The point, however, is not that science isn't perfect. Who says it was? But it needs to be held up to scrutiny and for that, a well-informed, not opinionated, public is needed. Alas, the public are not equipped for this. The press, and our schools, have to share much of the blame for that. The end result is a confused public, and seedy politicians like Michael Gove claiming that we have all had enough of experts.
On the other hand, when one of the researchers says this, alarm bells should still ring loud:
I understand that argument. BMI is crude … but it is the only measure we have in the clinic to get a proxy for body fat. It is not realistic [to use anything else] in a GP setting or in the normal hospital clinic. We have to rely on BMI measurements, however crude they may be.
If you are going to undertake serious research, you need a more precise model than that. Medicine, where the subject has a bad habit of dying if you do not get it right, must be based on a far more exact approach than ‘crude BMI’.

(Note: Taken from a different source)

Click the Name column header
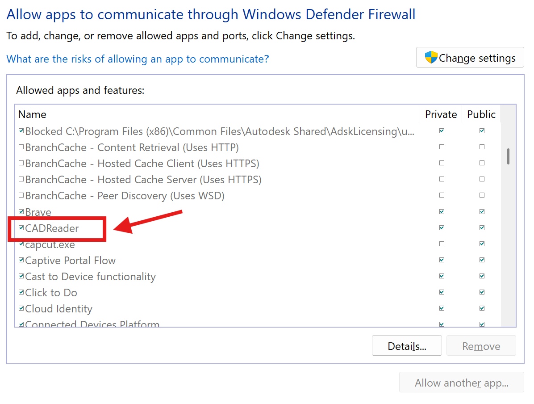 [32, 114]
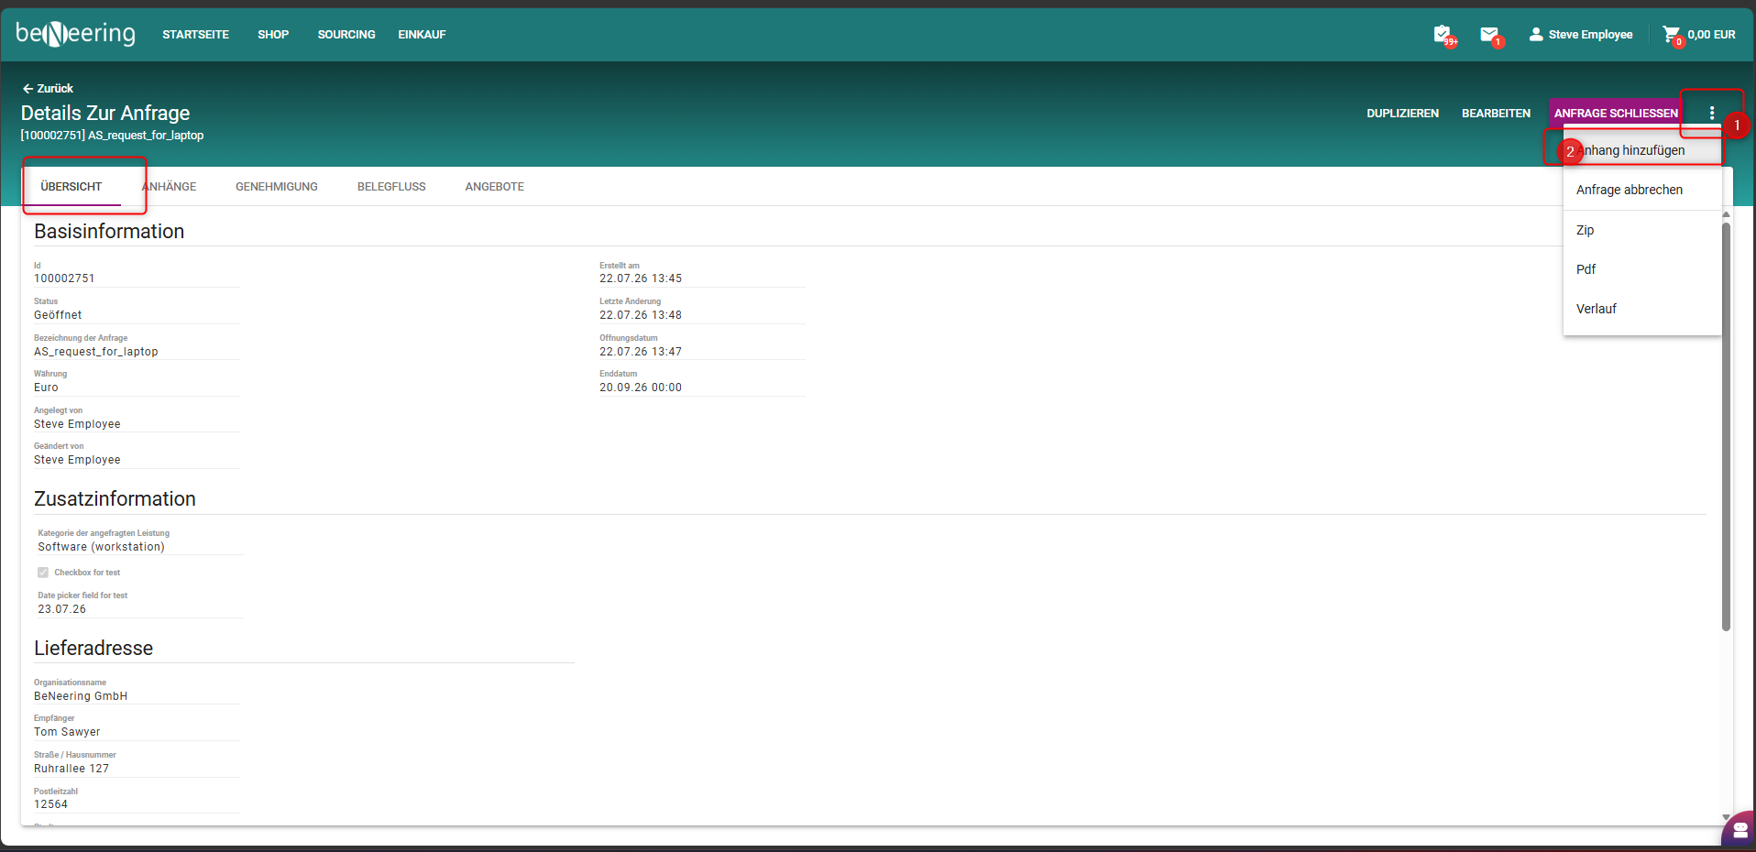Click the Steve Employee user profile icon
This screenshot has height=852, width=1756.
point(1536,34)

Body fat percentage, plus family and personal health histories, blood tests and fitness are surely far more accurate than the ad hoc BMI measure. Obesity, as it happens, is far trickier and more complex than the usual 'calories in, calories out' rhetoric will allow. 'It sort of works' might pass muster if you are a plumber. But research of this kind has far reaching implications for public health and public health policy. Yet neither the news media nor the public seem to know the first thing about this. Potentially flawed and problematic research is hailed as the final word on debates that still keep on raging. This is irresponsible on the part of researchers, but also on the part of the media, whose main goal, whether they like it or not, is to titillate, not inform.
In the short term of course, what this will continue to do is help further stigmatise fat people. A cynic would say this is the whole point of the news coverage. After all, the public likes to have its prejudices affirmed, and not challenged. But neither scientists nor the press have to go along with this. At the very least, an honest discussion on the limits of data, and the perils of bias, is long overdue.